Нельзя сказать, что Гарроне — полноценный наследник неореализма, его интересует не жизнь врасплох. Сегодняшний день для режиссёра — всё то же средоточие вечных ситуаций, конфликты которых можно свести к дидактике. Гарроне заимствует из неореализма приёмы и эстетику по отношению к «Догмену» или «Гоморре» так же, как вдохновляется полотнами Маккьяйоли (группа итальянских художников из Флоренции, работавших в 1860-х годах), разрабатывая визуальный ряд «Пиноккио».

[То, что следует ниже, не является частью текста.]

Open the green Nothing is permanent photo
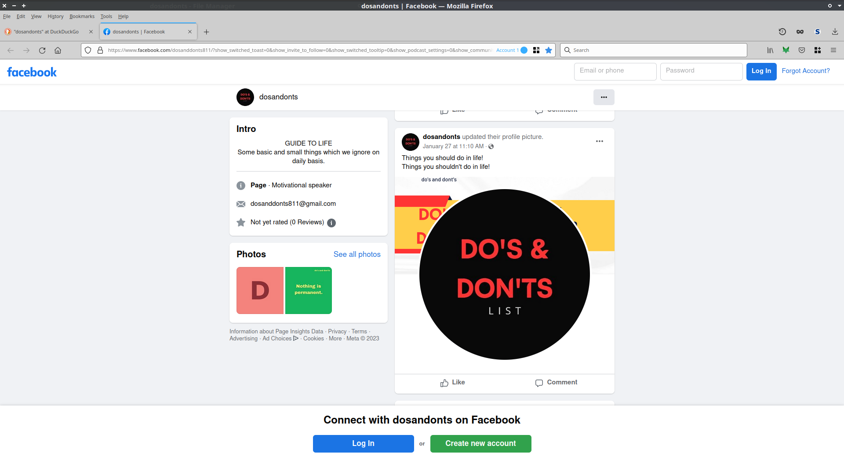Image resolution: width=844 pixels, height=464 pixels. [x=309, y=290]
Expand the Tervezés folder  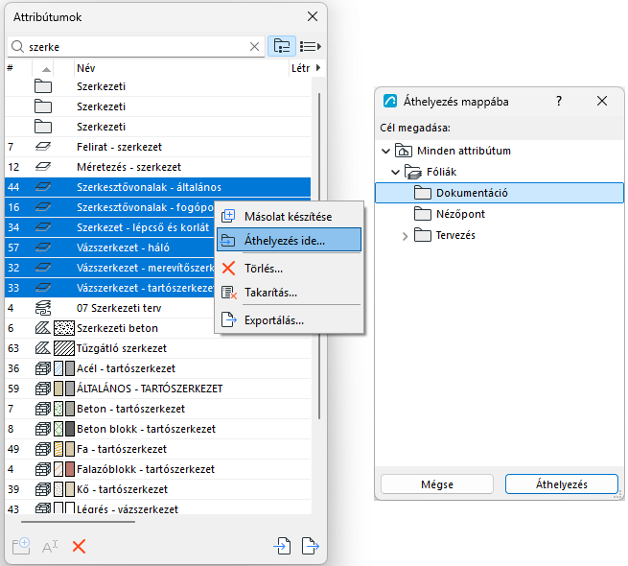tap(405, 236)
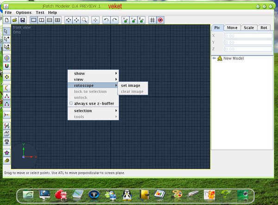This screenshot has width=278, height=205.
Task: Select the default arrow pointer tool
Action: point(6,31)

Когда Пиноккио лгал, рос его нос. Чтобы научиться уму-разуму, ожившему полену пришлось пережить метаморфозу в осла и обратно, спалить себе ноги, быть повешенным, после чего ещё и долго болеть. Логика проста, если есть поступок, есть и противодействие: блоха вырастет, ежели кормить её собственной кровью, но выживет ли она, разросшись до размеров свиньи? Все картины Гарроне связаны между собой, в каждой он работает с бродячими сюжетами. Он ремесленник не в переносном значении, его труд можно сравнить с работой резчика по дереву, унаследовавшего от своих предков мастерскую на юге Италии. Она сочетает в себе и многовековой канон, и индивидуальное стилевое мастерство. Культурный код Гарроне простирается на многие века назад. Именно он для мирового кинематографа наших дней — самый репрезентативный итальянский режиссёр, потому что его зацикленность на искусстве своей родины не несёт экспортного характера. Его персонажи состоят из нравов, самосознания, наследия Италии. Больше всего везёт Неаполю и его окрестностям, римлянина Гарроне чаще всего тянет воспевать именно этот регион.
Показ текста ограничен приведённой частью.